====== Input records

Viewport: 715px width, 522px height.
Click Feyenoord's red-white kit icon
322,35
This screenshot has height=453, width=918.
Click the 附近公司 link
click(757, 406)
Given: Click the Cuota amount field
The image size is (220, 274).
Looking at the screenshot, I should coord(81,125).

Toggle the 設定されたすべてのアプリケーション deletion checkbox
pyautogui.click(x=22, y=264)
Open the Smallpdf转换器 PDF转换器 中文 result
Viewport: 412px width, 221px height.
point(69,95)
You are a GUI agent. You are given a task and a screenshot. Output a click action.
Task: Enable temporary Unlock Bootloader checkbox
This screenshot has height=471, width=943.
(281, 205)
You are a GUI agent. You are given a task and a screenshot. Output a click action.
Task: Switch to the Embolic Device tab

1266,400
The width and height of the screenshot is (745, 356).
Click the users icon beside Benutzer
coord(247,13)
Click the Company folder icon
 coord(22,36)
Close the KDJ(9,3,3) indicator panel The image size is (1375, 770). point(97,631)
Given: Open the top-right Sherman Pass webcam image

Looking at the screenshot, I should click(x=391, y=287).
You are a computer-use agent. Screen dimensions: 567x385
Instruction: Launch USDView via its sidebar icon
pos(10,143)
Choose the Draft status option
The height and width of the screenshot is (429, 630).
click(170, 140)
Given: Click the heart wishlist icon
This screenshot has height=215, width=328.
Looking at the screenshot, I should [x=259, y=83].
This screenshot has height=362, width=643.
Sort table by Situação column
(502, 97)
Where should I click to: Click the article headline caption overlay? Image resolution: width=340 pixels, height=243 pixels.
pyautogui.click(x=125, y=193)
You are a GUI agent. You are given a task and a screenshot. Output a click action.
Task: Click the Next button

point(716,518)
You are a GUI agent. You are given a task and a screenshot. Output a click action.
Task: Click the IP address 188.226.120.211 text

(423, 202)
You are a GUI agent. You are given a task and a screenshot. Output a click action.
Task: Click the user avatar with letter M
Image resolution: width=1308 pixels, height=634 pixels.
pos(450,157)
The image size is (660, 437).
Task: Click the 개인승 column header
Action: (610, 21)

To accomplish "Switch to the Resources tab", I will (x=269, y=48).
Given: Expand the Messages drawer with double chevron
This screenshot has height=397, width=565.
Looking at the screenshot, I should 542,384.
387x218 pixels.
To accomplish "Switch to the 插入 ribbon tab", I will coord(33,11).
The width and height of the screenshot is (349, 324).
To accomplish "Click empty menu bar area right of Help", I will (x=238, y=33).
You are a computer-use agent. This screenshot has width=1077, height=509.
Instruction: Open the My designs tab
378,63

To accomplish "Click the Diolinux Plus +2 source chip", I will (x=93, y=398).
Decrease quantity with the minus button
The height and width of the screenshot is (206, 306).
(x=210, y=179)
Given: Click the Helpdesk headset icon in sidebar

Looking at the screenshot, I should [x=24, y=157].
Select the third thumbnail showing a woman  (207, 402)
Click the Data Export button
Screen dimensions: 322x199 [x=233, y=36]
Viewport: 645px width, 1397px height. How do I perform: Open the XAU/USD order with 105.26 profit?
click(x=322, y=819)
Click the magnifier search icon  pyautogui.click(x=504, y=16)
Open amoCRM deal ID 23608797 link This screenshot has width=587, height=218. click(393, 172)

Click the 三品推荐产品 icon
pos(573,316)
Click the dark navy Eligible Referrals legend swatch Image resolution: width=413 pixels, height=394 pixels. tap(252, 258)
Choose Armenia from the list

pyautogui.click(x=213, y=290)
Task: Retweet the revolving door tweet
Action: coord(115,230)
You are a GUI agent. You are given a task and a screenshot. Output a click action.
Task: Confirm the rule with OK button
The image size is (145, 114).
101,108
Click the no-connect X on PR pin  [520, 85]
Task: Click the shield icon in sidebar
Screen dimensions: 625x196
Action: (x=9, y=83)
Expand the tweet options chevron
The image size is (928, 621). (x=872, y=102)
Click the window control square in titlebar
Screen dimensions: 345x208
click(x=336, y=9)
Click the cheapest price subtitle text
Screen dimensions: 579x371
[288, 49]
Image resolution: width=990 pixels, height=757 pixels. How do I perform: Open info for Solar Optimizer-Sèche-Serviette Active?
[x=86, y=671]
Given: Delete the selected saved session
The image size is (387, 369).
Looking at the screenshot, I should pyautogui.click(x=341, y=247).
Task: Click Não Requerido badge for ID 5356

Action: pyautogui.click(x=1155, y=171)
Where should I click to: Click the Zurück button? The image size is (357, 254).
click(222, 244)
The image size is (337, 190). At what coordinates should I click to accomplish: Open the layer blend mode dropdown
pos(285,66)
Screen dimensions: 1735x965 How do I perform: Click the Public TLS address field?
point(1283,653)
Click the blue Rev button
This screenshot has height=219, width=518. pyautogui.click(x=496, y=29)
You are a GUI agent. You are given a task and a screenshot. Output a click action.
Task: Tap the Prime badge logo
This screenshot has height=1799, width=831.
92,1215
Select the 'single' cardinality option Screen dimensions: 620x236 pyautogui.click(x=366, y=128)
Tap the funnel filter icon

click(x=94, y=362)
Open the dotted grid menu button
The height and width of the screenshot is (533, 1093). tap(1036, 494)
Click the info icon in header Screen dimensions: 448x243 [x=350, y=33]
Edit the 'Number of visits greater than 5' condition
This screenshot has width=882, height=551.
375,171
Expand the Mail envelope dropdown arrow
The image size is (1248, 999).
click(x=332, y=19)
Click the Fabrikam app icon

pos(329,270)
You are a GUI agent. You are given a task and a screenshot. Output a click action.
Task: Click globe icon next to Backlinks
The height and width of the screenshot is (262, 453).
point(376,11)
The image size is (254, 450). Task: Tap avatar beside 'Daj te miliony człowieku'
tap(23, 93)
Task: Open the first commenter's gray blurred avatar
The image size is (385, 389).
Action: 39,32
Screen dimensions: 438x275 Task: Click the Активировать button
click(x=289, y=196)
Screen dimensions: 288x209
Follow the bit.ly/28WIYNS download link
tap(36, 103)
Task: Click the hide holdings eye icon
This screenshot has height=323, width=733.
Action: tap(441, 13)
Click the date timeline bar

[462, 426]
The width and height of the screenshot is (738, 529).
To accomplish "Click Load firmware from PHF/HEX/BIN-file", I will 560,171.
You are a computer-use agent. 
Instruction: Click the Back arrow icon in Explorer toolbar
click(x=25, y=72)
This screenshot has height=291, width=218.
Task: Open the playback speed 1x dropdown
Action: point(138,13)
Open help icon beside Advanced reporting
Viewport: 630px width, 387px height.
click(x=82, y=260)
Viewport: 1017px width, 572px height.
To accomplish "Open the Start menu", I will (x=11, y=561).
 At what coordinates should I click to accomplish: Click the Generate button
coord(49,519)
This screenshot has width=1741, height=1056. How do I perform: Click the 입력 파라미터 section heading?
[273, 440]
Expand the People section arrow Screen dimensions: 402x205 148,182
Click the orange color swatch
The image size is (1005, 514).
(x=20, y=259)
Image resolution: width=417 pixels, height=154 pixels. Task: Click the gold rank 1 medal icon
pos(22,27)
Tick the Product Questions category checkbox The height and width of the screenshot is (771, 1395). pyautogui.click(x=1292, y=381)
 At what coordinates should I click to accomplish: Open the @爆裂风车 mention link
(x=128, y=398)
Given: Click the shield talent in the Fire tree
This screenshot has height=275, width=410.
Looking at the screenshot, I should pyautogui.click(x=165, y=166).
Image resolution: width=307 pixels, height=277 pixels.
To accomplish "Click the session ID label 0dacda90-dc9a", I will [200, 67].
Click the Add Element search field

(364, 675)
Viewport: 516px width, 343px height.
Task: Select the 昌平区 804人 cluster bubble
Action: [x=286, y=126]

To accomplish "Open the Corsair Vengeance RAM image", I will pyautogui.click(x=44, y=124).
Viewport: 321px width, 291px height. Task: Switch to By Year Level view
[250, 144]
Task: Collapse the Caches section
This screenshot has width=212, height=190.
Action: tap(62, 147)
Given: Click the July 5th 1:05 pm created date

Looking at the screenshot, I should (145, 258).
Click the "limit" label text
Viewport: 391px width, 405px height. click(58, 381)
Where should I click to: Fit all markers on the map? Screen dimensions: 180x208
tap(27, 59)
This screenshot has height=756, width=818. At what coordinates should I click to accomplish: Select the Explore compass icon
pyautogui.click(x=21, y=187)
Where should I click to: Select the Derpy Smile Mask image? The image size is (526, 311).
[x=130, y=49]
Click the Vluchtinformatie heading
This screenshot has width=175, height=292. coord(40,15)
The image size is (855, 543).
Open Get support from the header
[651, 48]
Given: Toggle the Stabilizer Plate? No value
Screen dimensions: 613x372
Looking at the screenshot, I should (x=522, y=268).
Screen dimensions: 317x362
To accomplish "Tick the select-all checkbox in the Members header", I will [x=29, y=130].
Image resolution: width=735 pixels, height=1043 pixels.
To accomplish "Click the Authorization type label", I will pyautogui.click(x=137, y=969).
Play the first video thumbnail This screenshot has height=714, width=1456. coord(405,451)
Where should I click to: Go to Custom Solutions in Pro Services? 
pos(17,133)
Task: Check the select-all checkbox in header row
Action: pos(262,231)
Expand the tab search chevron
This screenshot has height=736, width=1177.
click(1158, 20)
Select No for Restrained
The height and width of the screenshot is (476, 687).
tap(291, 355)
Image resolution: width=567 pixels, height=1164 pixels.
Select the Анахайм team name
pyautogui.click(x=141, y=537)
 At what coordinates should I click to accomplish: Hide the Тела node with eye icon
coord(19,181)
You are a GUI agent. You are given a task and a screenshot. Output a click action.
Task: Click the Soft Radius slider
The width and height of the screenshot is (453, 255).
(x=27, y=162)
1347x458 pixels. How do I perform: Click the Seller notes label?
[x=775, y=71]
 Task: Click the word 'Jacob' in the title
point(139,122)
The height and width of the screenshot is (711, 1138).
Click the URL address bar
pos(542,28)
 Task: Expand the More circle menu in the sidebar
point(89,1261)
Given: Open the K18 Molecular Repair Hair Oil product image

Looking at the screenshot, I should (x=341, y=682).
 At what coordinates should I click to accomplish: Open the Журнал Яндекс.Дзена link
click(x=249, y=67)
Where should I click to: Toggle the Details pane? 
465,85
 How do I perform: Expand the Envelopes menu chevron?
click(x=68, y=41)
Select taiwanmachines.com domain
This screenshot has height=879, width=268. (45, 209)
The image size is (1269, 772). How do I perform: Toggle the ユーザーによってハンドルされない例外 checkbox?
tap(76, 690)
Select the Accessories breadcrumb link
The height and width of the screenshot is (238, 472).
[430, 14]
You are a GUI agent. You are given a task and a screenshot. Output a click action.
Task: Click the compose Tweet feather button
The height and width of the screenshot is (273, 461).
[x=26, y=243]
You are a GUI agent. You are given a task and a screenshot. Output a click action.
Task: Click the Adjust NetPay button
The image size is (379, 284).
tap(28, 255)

============

Work to complete => Wherever the word "computer" appears in a line of the data, copy that line.

Answer to this exercise =>
You are a computer-use agent. Screen dimensions: 567x385
You are a computer-use agent. This screenshot has width=1077, height=509.
You are a computer-use agent. 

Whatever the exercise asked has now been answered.